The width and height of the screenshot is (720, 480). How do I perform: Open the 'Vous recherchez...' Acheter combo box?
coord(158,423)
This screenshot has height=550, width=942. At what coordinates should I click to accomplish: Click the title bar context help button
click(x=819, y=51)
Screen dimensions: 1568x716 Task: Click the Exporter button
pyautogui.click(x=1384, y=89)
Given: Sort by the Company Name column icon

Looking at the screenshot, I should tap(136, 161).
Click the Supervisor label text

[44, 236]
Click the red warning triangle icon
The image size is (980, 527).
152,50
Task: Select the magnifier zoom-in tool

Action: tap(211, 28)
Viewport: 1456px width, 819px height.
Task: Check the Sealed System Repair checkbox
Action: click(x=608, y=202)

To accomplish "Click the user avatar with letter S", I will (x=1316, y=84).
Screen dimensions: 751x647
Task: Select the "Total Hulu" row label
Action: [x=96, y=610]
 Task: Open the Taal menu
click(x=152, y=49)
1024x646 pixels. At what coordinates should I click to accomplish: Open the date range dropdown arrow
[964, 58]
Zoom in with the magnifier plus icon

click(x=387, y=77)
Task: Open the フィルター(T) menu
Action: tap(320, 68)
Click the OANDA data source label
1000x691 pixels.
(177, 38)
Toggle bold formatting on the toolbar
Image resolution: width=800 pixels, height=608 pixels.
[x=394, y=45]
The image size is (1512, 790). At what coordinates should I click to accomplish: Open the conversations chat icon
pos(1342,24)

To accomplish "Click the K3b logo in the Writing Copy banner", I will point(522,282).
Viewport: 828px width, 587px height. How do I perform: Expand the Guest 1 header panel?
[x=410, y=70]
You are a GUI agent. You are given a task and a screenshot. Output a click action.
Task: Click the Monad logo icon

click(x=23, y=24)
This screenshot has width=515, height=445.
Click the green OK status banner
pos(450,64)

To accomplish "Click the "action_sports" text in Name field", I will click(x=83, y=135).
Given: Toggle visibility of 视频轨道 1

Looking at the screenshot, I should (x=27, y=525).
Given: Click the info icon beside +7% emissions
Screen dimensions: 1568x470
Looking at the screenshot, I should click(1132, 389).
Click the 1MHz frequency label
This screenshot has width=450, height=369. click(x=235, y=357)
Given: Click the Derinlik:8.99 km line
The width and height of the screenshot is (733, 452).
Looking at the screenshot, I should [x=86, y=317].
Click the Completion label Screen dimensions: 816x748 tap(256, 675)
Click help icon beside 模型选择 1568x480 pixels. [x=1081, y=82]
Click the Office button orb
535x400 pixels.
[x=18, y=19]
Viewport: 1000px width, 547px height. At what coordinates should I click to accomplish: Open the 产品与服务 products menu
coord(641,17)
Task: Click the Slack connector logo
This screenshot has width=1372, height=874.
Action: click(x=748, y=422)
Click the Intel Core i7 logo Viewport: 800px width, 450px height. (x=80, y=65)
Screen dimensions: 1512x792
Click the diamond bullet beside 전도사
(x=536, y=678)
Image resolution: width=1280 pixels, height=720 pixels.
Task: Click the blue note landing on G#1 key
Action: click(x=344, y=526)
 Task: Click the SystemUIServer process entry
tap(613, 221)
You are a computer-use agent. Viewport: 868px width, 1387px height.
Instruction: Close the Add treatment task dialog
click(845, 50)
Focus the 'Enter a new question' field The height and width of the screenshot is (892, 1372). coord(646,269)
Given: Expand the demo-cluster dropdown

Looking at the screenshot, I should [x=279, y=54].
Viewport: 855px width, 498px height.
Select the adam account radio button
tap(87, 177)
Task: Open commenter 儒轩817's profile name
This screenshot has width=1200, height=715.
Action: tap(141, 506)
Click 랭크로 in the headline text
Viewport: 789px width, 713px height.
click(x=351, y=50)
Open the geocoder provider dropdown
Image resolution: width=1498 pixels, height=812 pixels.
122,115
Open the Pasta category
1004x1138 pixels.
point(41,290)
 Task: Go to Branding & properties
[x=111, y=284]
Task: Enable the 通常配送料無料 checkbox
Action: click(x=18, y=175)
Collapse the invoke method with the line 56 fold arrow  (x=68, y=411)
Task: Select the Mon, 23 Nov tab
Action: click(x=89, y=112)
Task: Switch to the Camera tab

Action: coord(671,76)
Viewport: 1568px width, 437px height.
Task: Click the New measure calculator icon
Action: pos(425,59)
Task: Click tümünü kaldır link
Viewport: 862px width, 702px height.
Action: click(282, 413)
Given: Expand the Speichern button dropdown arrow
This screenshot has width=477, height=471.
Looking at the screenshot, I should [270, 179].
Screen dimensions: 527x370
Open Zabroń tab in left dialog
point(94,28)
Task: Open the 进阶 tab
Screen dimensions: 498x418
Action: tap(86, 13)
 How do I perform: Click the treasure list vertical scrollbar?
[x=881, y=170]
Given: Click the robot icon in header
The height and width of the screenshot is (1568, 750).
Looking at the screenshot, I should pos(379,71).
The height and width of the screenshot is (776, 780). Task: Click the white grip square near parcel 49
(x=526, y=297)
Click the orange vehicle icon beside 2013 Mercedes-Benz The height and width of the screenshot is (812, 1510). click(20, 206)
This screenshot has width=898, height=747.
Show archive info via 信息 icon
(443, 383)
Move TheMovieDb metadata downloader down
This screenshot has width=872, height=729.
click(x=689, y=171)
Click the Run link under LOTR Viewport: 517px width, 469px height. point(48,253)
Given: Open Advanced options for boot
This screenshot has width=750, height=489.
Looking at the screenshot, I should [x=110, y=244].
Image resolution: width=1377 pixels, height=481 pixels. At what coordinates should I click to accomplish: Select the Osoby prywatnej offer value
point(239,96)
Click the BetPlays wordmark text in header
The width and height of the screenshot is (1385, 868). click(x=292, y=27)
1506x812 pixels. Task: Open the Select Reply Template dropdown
☆ ☆ ☆
■ Requirement: Reproduce the records word for word.

■ Your response:
The width and height of the screenshot is (720, 480). How do I perform: Open the 'Vous recherchez...' Acheter combo box?
coord(158,423)
This screenshot has height=550, width=942. At what coordinates should I click to accomplish: Click the title bar context help button
click(x=819, y=51)
Screen dimensions: 1568x716 Task: Click the Exporter button
pyautogui.click(x=1384, y=89)
Given: Sort by the Company Name column icon

Looking at the screenshot, I should tap(136, 161).
Click the Supervisor label text

[44, 236]
Click the red warning triangle icon
The image size is (980, 527).
152,50
Task: Select the magnifier zoom-in tool

Action: tap(211, 28)
Viewport: 1456px width, 819px height.
Task: Check the Sealed System Repair checkbox
Action: click(x=608, y=202)

To accomplish "Click the user avatar with letter S", I will (x=1316, y=84).
Screen dimensions: 751x647
Task: Select the "Total Hulu" row label
Action: [x=96, y=610]
 Task: Open the Taal menu
click(x=152, y=49)
1024x646 pixels. At what coordinates should I click to accomplish: Open the date range dropdown arrow
[964, 58]
Zoom in with the magnifier plus icon

click(x=387, y=77)
Task: Open the フィルター(T) menu
Action: tap(320, 68)
Click the OANDA data source label
1000x691 pixels.
(177, 38)
Toggle bold formatting on the toolbar
Image resolution: width=800 pixels, height=608 pixels.
[x=394, y=45]
The image size is (1512, 790). At what coordinates should I click to accomplish: Open the conversations chat icon
pos(1342,24)

To accomplish "Click the K3b logo in the Writing Copy banner", I will point(522,282).
Viewport: 828px width, 587px height. How do I perform: Expand the Guest 1 header panel?
[x=410, y=70]
You are a GUI agent. You are given a task and a screenshot. Output a click action.
Task: Click the Monad logo icon

click(x=23, y=24)
This screenshot has width=515, height=445.
Click the green OK status banner
pos(450,64)

To accomplish "Click the "action_sports" text in Name field", I will click(x=83, y=135).
Given: Toggle visibility of 视频轨道 1

Looking at the screenshot, I should (x=27, y=525).
Given: Click the info icon beside +7% emissions
Screen dimensions: 1568x470
Looking at the screenshot, I should click(1132, 389).
Click the 1MHz frequency label
This screenshot has width=450, height=369. click(x=235, y=357)
Given: Click the Derinlik:8.99 km line
The width and height of the screenshot is (733, 452).
Looking at the screenshot, I should [x=86, y=317].
Click the Completion label Screen dimensions: 816x748 tap(256, 675)
Click help icon beside 模型选择 1568x480 pixels. [x=1081, y=82]
Click the Office button orb
535x400 pixels.
[x=18, y=19]
Viewport: 1000px width, 547px height. At what coordinates should I click to accomplish: Open the 产品与服务 products menu
coord(641,17)
Task: Click the Slack connector logo
This screenshot has width=1372, height=874.
Action: click(x=748, y=422)
Click the Intel Core i7 logo Viewport: 800px width, 450px height. (x=80, y=65)
Screen dimensions: 1512x792
Click the diamond bullet beside 전도사
(x=536, y=678)
Image resolution: width=1280 pixels, height=720 pixels.
Task: Click the blue note landing on G#1 key
Action: click(x=344, y=526)
 Task: Click the SystemUIServer process entry
tap(613, 221)
You are a computer-use agent. Viewport: 868px width, 1387px height.
Instruction: Close the Add treatment task dialog
click(845, 50)
Focus the 'Enter a new question' field The height and width of the screenshot is (892, 1372). coord(646,269)
Given: Expand the demo-cluster dropdown

Looking at the screenshot, I should [x=279, y=54].
Viewport: 855px width, 498px height.
Select the adam account radio button
tap(87, 177)
Task: Open commenter 儒轩817's profile name
This screenshot has width=1200, height=715.
Action: tap(141, 506)
Click 랭크로 in the headline text
Viewport: 789px width, 713px height.
click(x=351, y=50)
Open the geocoder provider dropdown
Image resolution: width=1498 pixels, height=812 pixels.
122,115
Open the Pasta category
1004x1138 pixels.
point(41,290)
 Task: Go to Branding & properties
[x=111, y=284]
Task: Enable the 通常配送料無料 checkbox
Action: click(x=18, y=175)
Collapse the invoke method with the line 56 fold arrow  (x=68, y=411)
Task: Select the Mon, 23 Nov tab
Action: click(x=89, y=112)
Task: Switch to the Camera tab

Action: coord(671,76)
Viewport: 1568px width, 437px height.
Task: Click the New measure calculator icon
Action: pos(425,59)
Task: Click tümünü kaldır link
Viewport: 862px width, 702px height.
Action: click(282, 413)
Given: Expand the Speichern button dropdown arrow
This screenshot has width=477, height=471.
Looking at the screenshot, I should [270, 179].
Screen dimensions: 527x370
Open Zabroń tab in left dialog
point(94,28)
Task: Open the 进阶 tab
Screen dimensions: 498x418
Action: tap(86, 13)
 How do I perform: Click the treasure list vertical scrollbar?
[x=881, y=170]
Given: Click the robot icon in header
The height and width of the screenshot is (1568, 750).
Looking at the screenshot, I should pos(379,71).
The height and width of the screenshot is (776, 780). Task: Click the white grip square near parcel 49
(x=526, y=297)
Click the orange vehicle icon beside 2013 Mercedes-Benz The height and width of the screenshot is (812, 1510). click(20, 206)
This screenshot has width=898, height=747.
Show archive info via 信息 icon
(443, 383)
Move TheMovieDb metadata downloader down
This screenshot has width=872, height=729.
click(x=689, y=171)
Click the Run link under LOTR Viewport: 517px width, 469px height. point(48,253)
Given: Open Advanced options for boot
This screenshot has width=750, height=489.
Looking at the screenshot, I should [x=110, y=244].
Image resolution: width=1377 pixels, height=481 pixels. At what coordinates should I click to accomplish: Select the Osoby prywatnej offer value
point(239,96)
Click the BetPlays wordmark text in header
The width and height of the screenshot is (1385, 868). click(x=292, y=27)
1506x812 pixels. Task: Open the Select Reply Template dropdown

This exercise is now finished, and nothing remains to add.